We offer most generous 10,000 yen reward for information leading to the apprehension of this information criminal.

We want to wipe this sort of thing off the face of the earth.

Sick! Designed by AA, no doubt.

I don't know what the big doo is about beer cozies.

Oh no! A whole point-three percent! That's funny, cause I'd think with the way our government is going more people would be trying to stay drunk all the time.

I don't know what a URL is, but I do think that "Scientists on Crack" is, as Dave would say, a great name for a rock band! Thanks for listening. cici

Umm I will requisition the needed supplies for this research immediately.

Line forms here for study participants======>

I'll be the laboratory assistant....which would make me a mad crack lab ass.

I'm proud to report that I'm contributing to the Most Beer Consumed per Capita IN THE WORLD by being in the Czech Republic. We even out drank Germany ... which is having its Octoberfest this week ...

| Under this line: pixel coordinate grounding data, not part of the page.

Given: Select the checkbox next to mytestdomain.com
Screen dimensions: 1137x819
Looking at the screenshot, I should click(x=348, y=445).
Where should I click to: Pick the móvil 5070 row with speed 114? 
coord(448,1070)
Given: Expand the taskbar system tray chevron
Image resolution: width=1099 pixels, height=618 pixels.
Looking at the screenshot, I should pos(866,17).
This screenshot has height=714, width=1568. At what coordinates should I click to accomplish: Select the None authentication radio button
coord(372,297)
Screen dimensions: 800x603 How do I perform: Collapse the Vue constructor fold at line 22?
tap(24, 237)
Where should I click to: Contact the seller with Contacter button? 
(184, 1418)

And in the Wild, Wild, World of Sex ... I remember getting the ..rash ... the headaches, dizziness and shortness of breath BEFORE the Sex. What's this after crap?

And if he's using the condom, how does being allergic to his semen come into play???? MAD!?

... more questions than answers .... good reporting? You decide!

rash ... the headaches, dizziness and shortness of breath

Aren't those textbook symptoms of some kind of STD? And he got her to believe she was allergic to his product.

A frog goes into a bank and approaches the teller. He can see from her nameplate that her name is Patricia Whack. "Miss Whack, I'd like to get a $30,000 loan to take a holiday."

Patty looks at the frog in disbelief and asks his name. The frog says his name is Kermit Jagger, his dad is Mick Jagger, and that it's okay, he knows the bank manager.

Patty explains that he will need to secure the loan with some collateral. The frog says, "Sure. I have this," and produces a tiny porcelain elephant, about an inch tall, bright pink and perfectly formed.

Very confused, Patty explains that she'll have to consult with the bank manager and disappears into a back office. She finds the manager and says, "There's a frog called Kermit Jagger out there who claims to know you and wants to borrow $30,000, and he wants to use this as collateral." She holds up the tiny pink elephant. "I mean, what in the world is this?"

The bank manager looks back at her and says...
"It's a knickknack, Patty Whack. Give the frog a loan. His old man's a Rolling Stone."

Alright, I've had it. Low-carb has to go. Krispy Kreme, Twinkies, and now booze? Enough already! Let's take action.
Still waiting for an idea though.

Can you bring Mrs. Lima, Rita?

Bravo MKJ!!

Yes well, in the Czech Republic, you could buy all 8,000,000,000,000,000 gallons of beer for $1.50

I don't get it. People are slowing down their consumption of poisonous, noxious substances that taste awful...and this is a bad thing?

I'll be the laboratory assistant....which would make me a mad crack lab ass. (MeganBNL)

And don't I recognize that name from another board? Tee hee

Rita, I'm up for that. I'm not to fond of beer though; any chance I can get a wine cooler or something (high carb, of course!)? I will gladly devour the Twinkies & donuts and anything else that's sweet and fattening.

MKJ - BOO ! Old joke. Older than your name.

JCT, I'm not a big fan of beer myself, but wine, rum, orange vodka, tequila, and gin are all good friends of mine, so choose whatever drink you like.